„Baukulturatlas Deutschland 2030/2050“ – so heißt ein staatlich beauftragtes Forschungsprojekt, das die Bundesrepublik in einer so datierten Zukunft entwirft. Der Stadtgeograf Stefan Carsten ist Mitautor des dazugehörigen Buchs „Spekulationen Transformationen“, das Interviews, Essays und weitere Beiträge versammelt – Motto: Baukultur als „gelebte Umwelt“. Gern reist er durchs Land und konfrontiert das Konzept mit lokalem Leben. In Wuppertal bot sich da in Zusammenarbeit mit dem Verein „Pro Mirke e.V.“ ein denkbar passender Ort für ernsthafte Planspiele: die „Utopiastadt“ im Mirker Bahnhof.
Das Publikum – zahlenmäßig überschaubar, aber neugierig – erlebte hier am Montag zunächst einen Zugriff aufs Heute, der auf 24 Karten das Land nach zuweilen erstaunlichen Kriterien abbildet: Nicht nur „Kommunale Schulden und Immobilienpreise“ ließen sich da in ihrer Verbreitung ablesen wie sonst die Geländeerhebungen im Schulatlas, sondern auf einer anderen auch ein Aspekt wie „Väter in Elternzeit und Frauen mit Hochschulabschluss“. Carsten: „Da sehen wir auch, wo die ‚Herdprämie‘ herkommt – hier, aus dem Südosten.“
Im Kern standen aber drei Modelle für urbane Organisation, und damit wurde die Utopie schließlich weniger ideell als zupackend. „Netzland“ als Vision steht dabei zunächst theoretisch für vernetzte Versorgung und Kommunikation, „Integralland“ für Verdichtung der Innenräume und „Wattland“ für eine energieintensive Wissensgesellschaft. So weit, so abstrakt. Aber für die Besucher hieß all das dann eben auch Mittun und Mitentwerfen: Eines der Modelle aussuchen, Stift in die Hand und auf schon vorbereiteten Plänen skizzieren, wie es in der Mirke umsetzbar wäre. „Eure Aufgabe!“, beschied der Moderator freundlich die Besucher und entließ sie für dreißig Minuten zur Gruppenarbeit.

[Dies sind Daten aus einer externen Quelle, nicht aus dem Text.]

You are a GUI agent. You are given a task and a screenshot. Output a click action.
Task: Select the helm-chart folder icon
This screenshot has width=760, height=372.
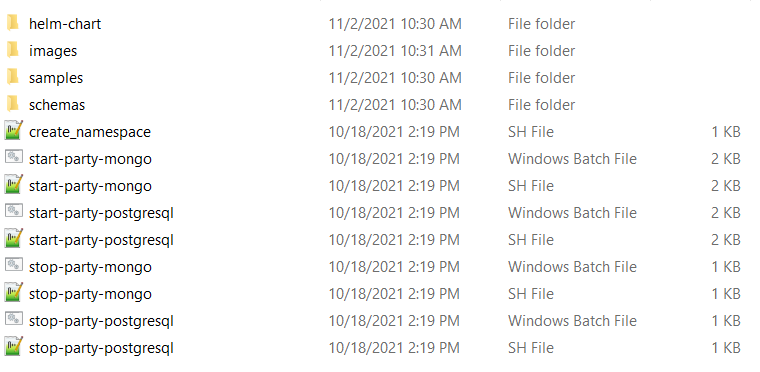(x=13, y=23)
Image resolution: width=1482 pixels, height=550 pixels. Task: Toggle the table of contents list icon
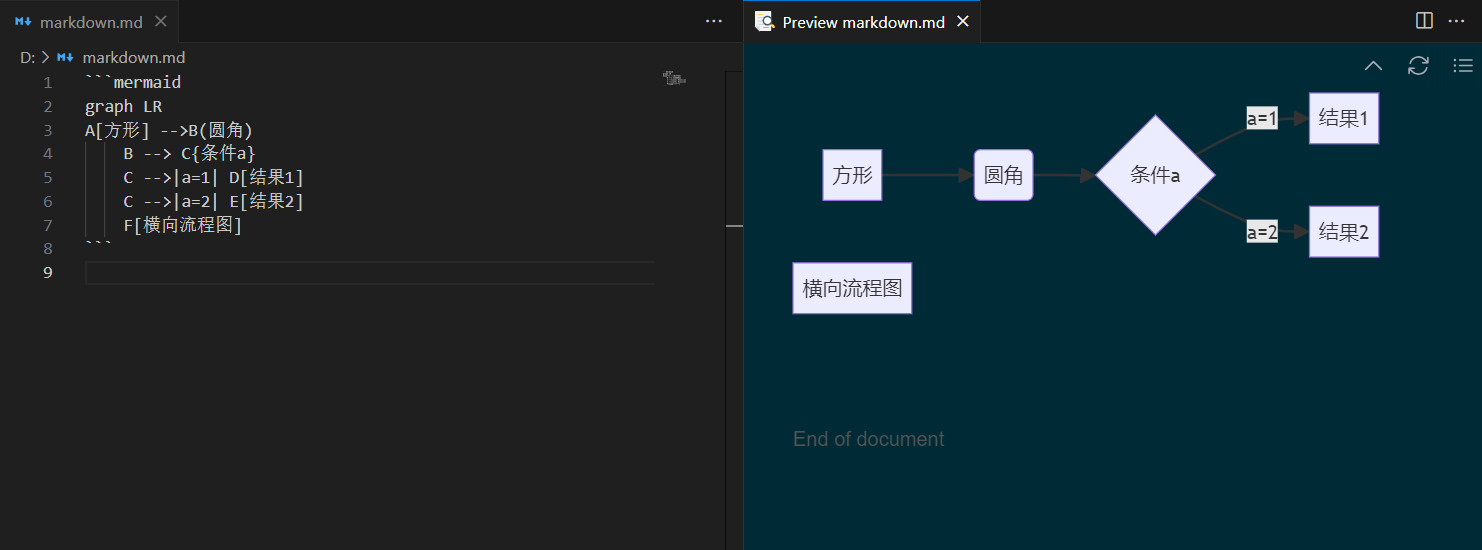1462,66
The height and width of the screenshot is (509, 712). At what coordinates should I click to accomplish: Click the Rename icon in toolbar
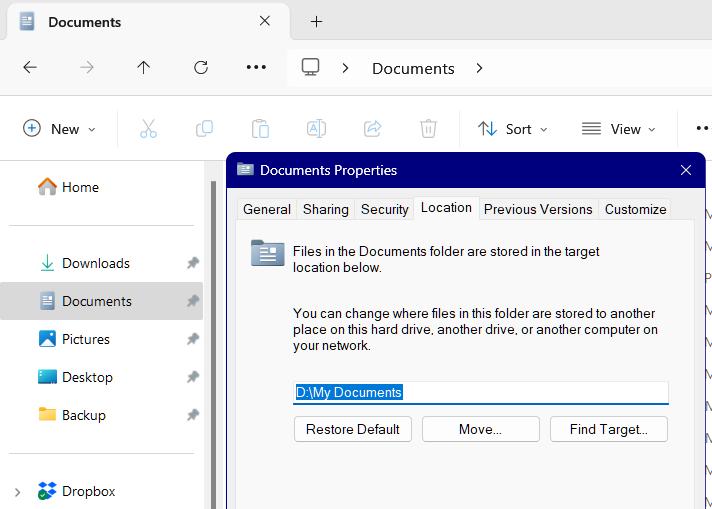(316, 129)
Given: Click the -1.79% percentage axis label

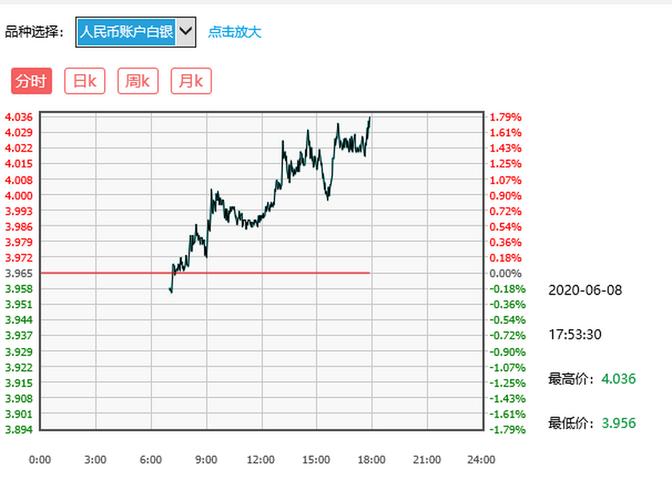Looking at the screenshot, I should tap(507, 430).
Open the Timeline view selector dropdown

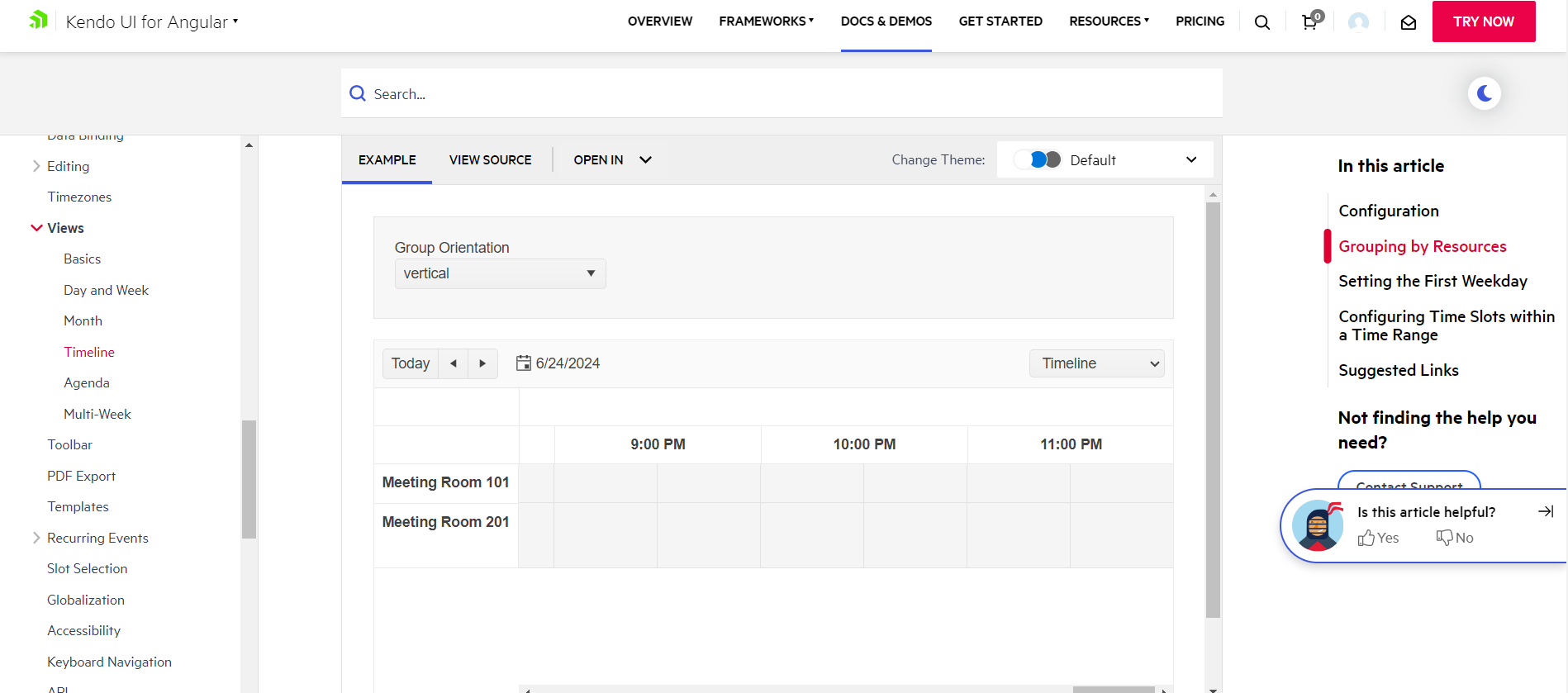pos(1096,363)

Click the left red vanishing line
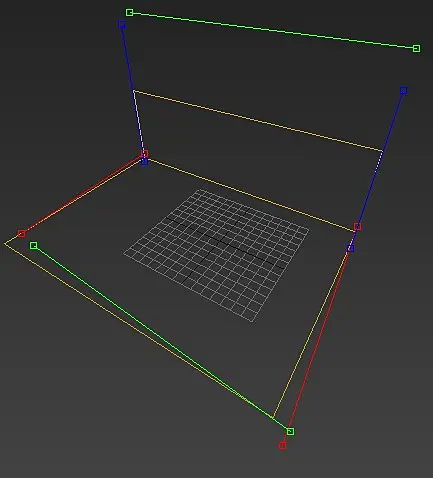click(x=83, y=194)
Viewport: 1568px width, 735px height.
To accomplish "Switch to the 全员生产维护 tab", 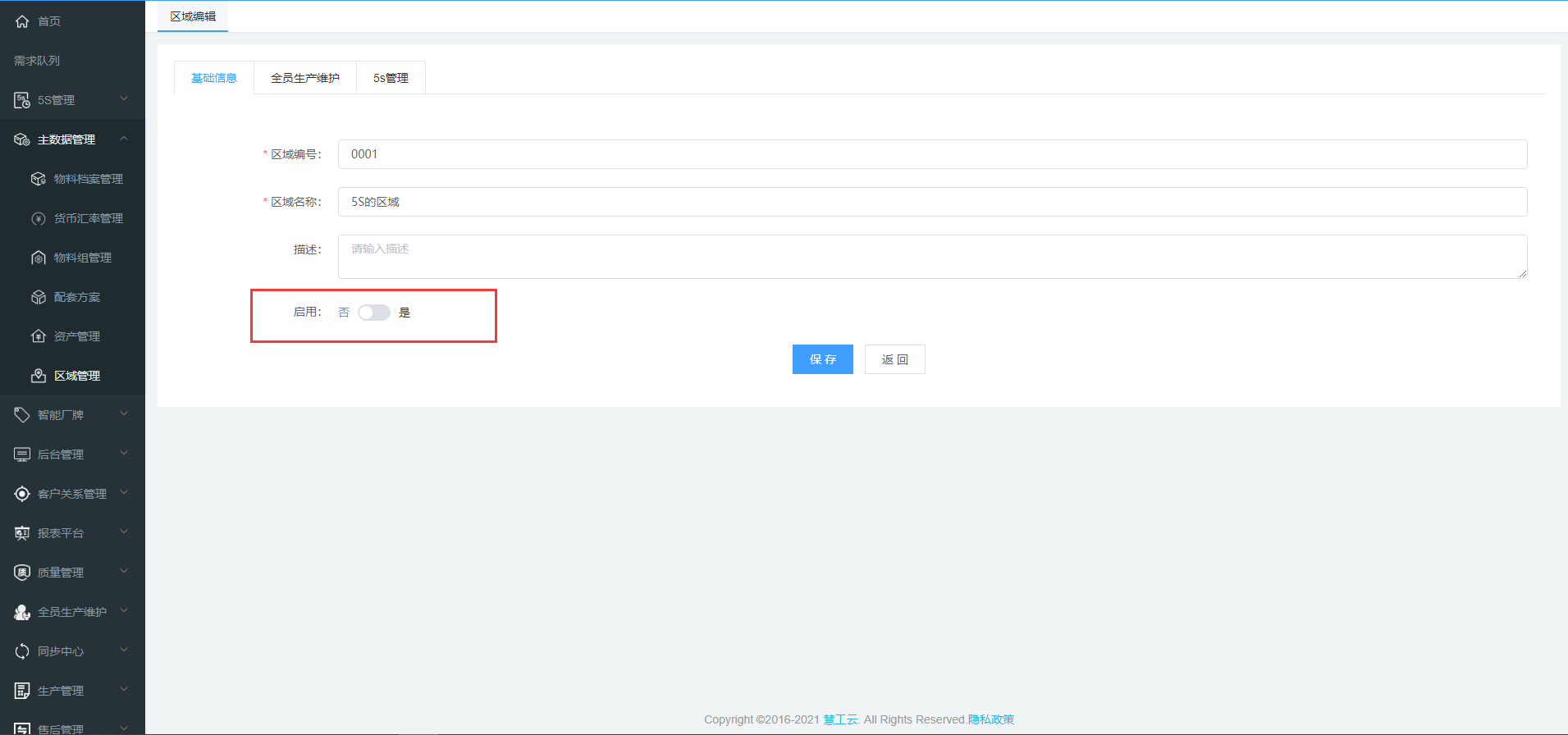I will coord(304,78).
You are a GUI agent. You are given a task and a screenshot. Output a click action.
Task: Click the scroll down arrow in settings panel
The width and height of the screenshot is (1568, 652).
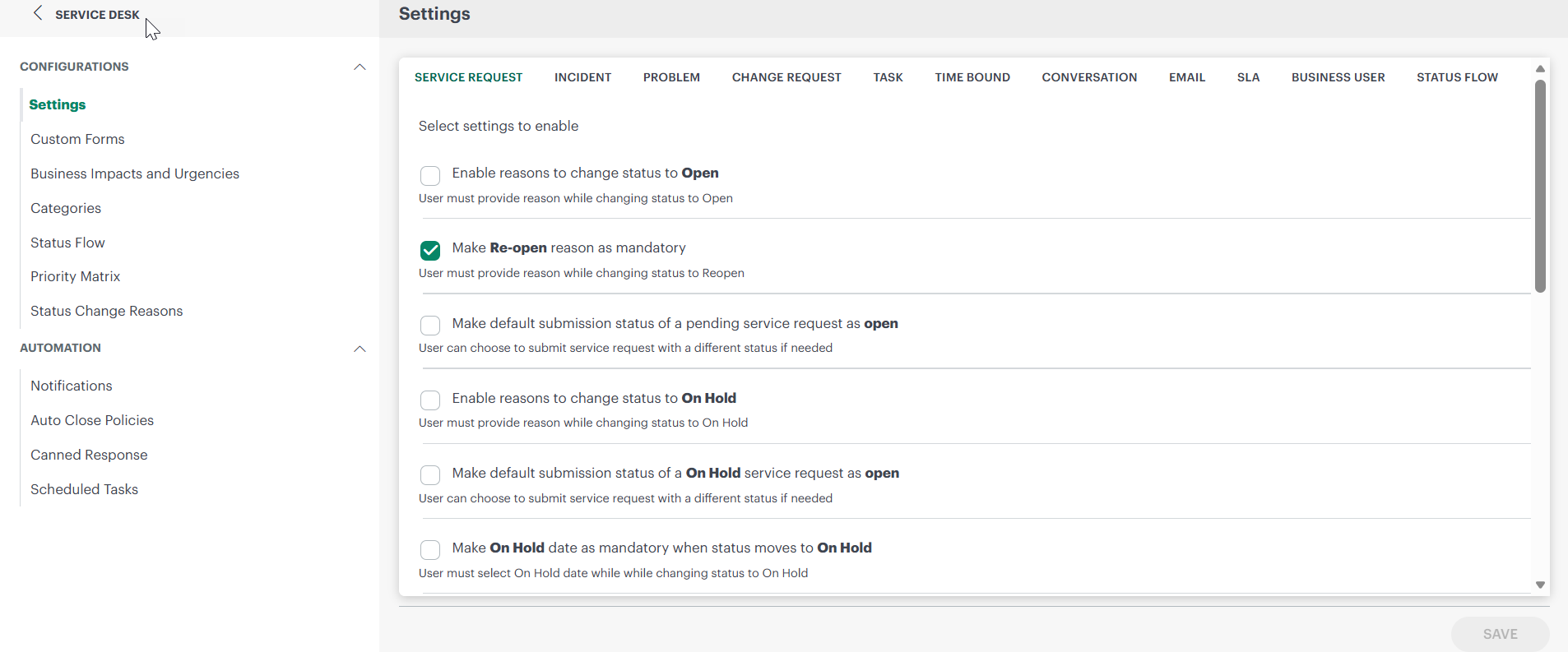[1540, 585]
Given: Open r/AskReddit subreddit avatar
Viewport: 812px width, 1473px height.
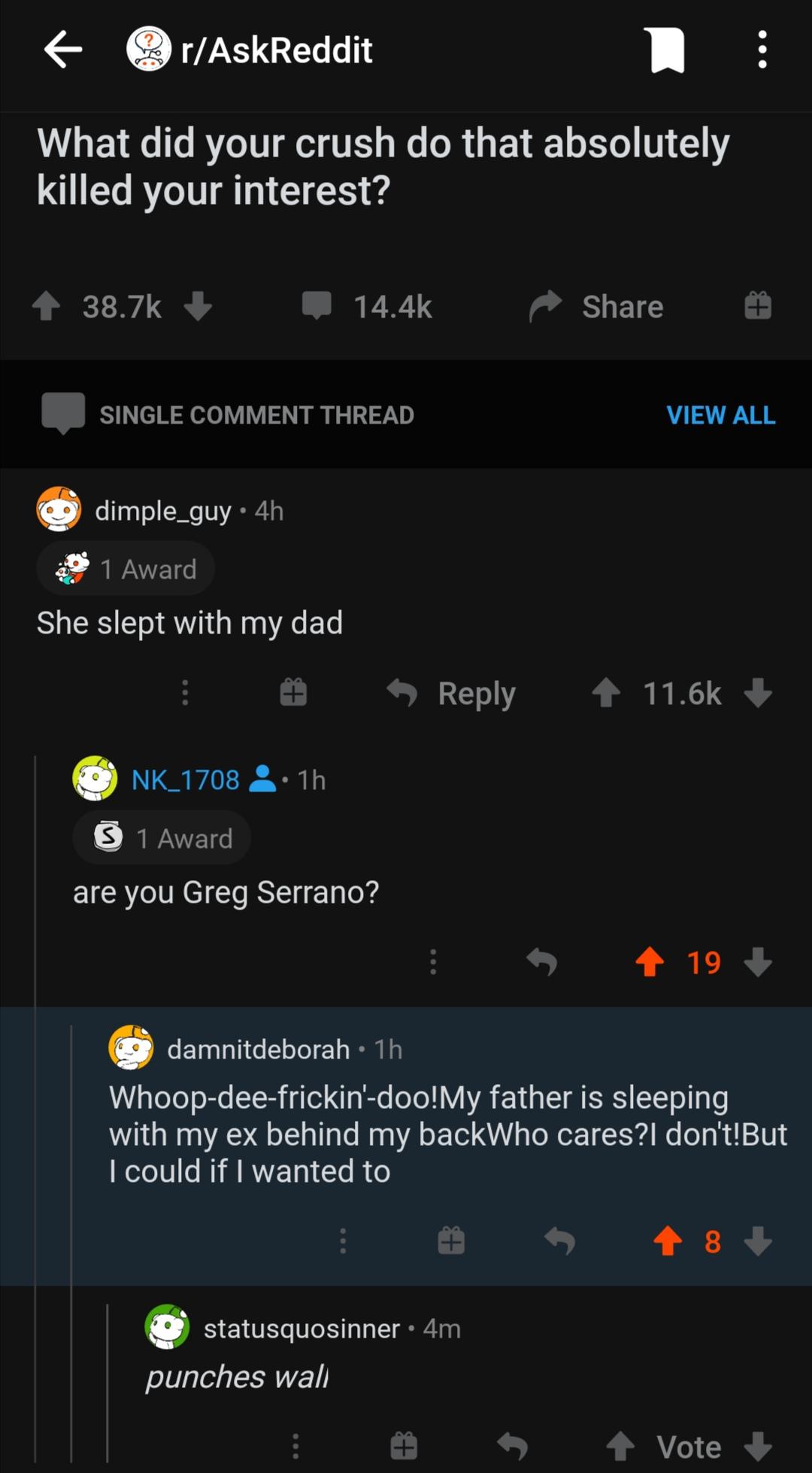Looking at the screenshot, I should coord(148,50).
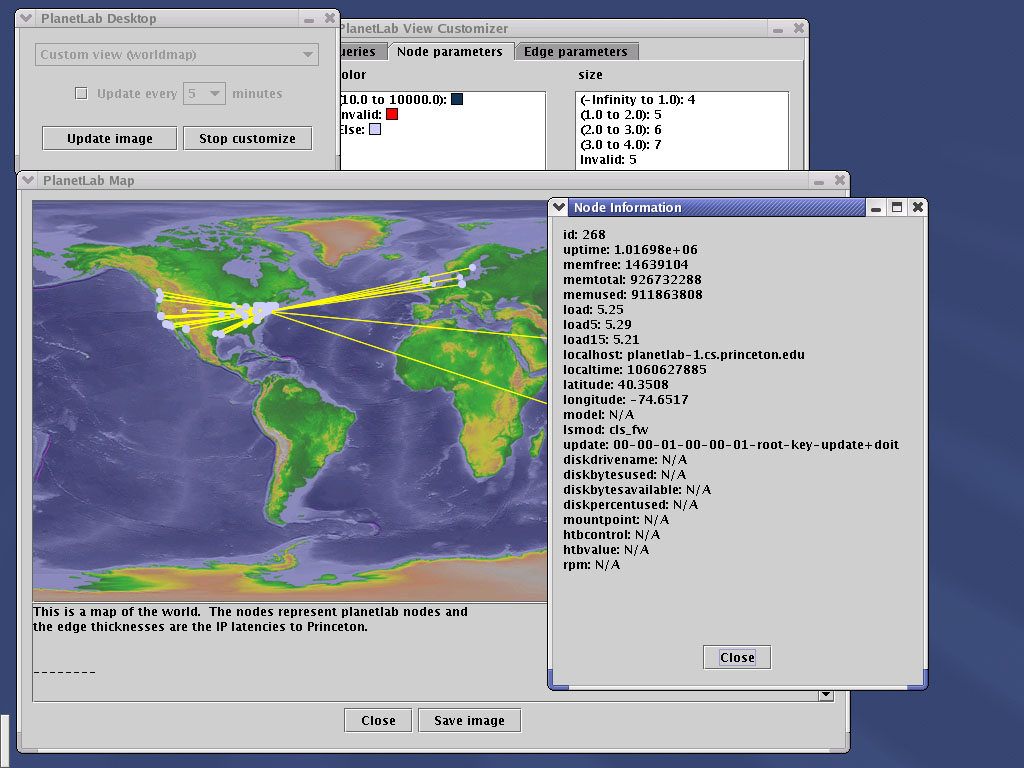Select the Node parameters tab
This screenshot has height=768, width=1024.
450,52
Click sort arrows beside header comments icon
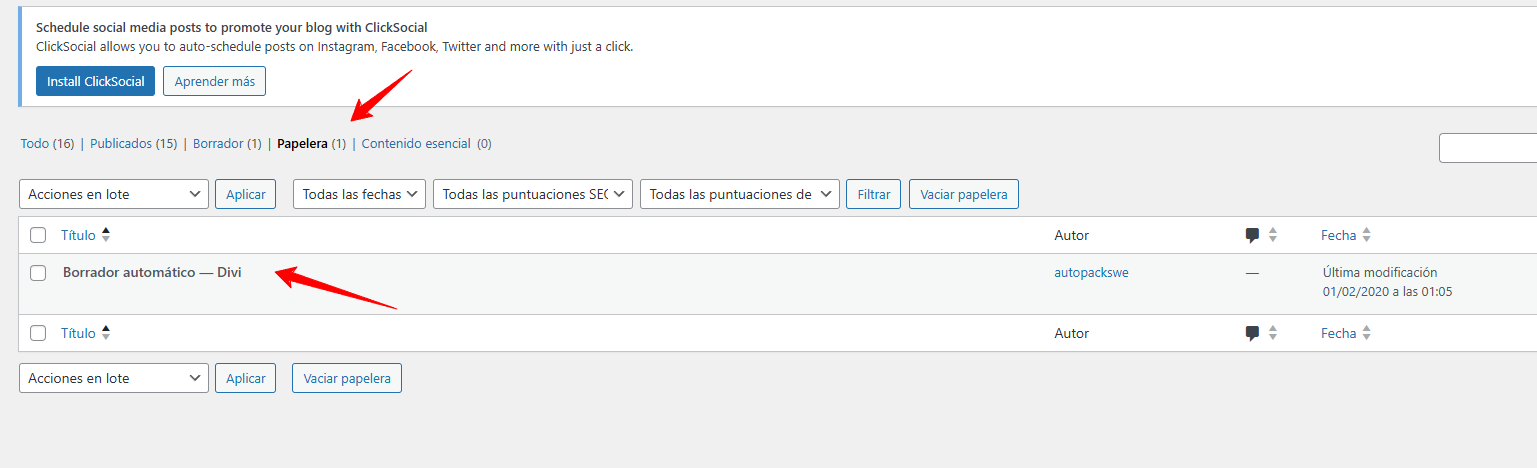The width and height of the screenshot is (1537, 468). (1273, 236)
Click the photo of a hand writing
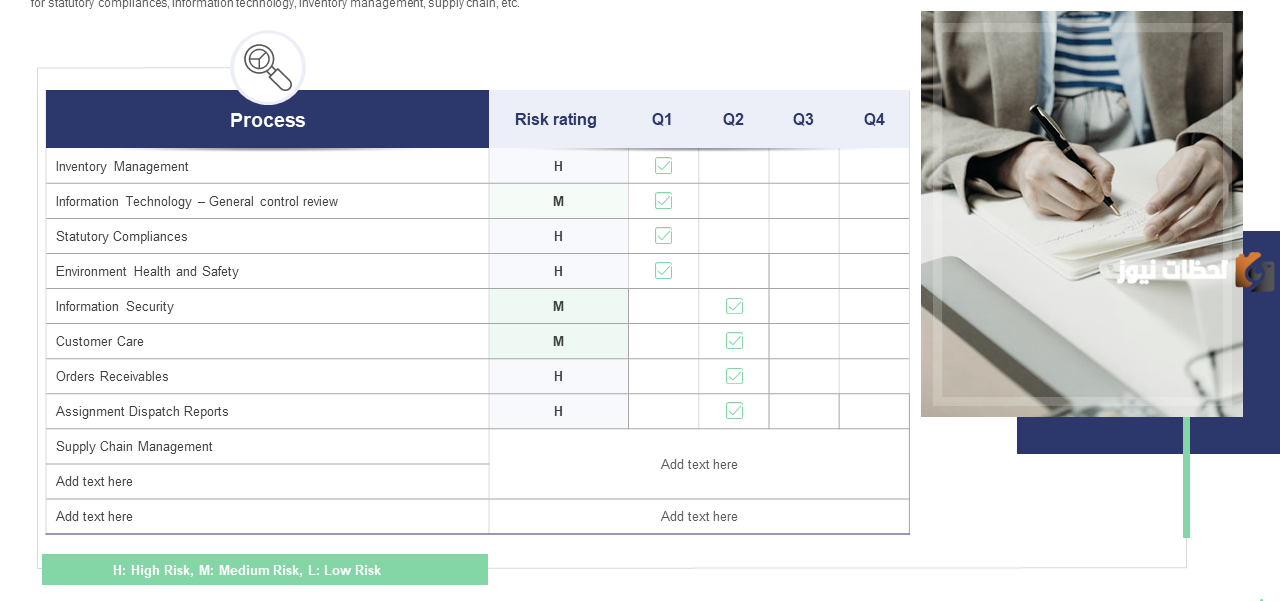Image resolution: width=1280 pixels, height=601 pixels. pos(1082,214)
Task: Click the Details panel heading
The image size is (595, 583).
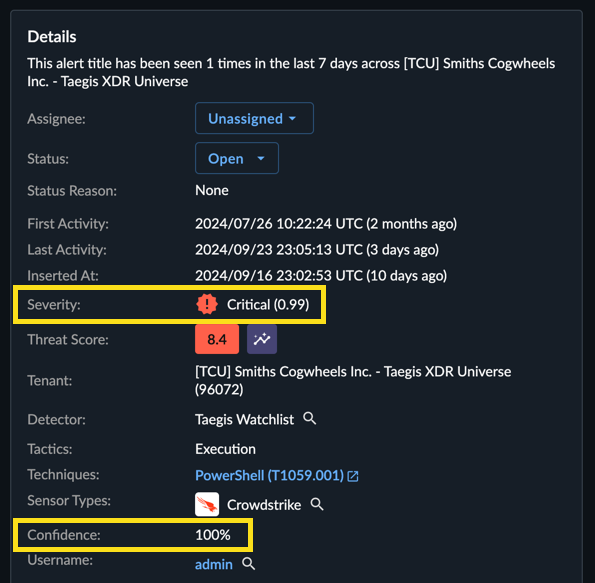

Und die Besucher? Gingen sofort fleißig ans Werk, um sich ihrem favorisierten Modell zu widmen. Da mochte man fast vom „genius loci“ sprechen, dem typischen Geist eines Ortes wie „Utopiastadt“. Die Gründung im einstigen Bahnhof ist ja ein Treffpunkt, andem Ideen nicht nur gesponnen, sondern auch realisiert werden: Beim Coworking werden seit Jahren andere Arbeitsformen praktiziert, vor der Tür versorgen Ehrenamtler die Nordbahntrasse mit Leihrädern, eine Open-Data-Initiative engagiert sich für bürgernahe Information. Auch durch diese praktische Ader wohl fand die Aufforderung zum Mitspekulieren schnell offene Ohren und tätige Teilnahme.
Binnen Minuten war da auf dem Plan der „Netzland-Gruppe“ die Trasse zur künftigen Lebensader erklärt und die angrenzende Freifläche strichweise mit Windrädern besiedelt. Und die „Wattland-Gruppe“ hatte am Ende nicht nur das Wort „Watt-Arche“ geprägt, als griffige Vokabel für neue Hochenergiebauten. Die Spontan-Planer gaben auch zu bedenken, dass die Abhängigkeit von Energie als neuer „Währung“ wahrscheinlich eine neue Unterschicht schaffen würde – Lösung, logisch: Ein „Watt-Gym“, in dem sich Arme ihr Einkommen buchstäblich erstrampeln. Und da mochte man denn merken, dass zum Zukunftsplanen auch gehört, ausbeuterische Arbeit und andere längst aktuellen Unarten im Blick zu behalten. Vision heißt ja nicht Wunschkonzert.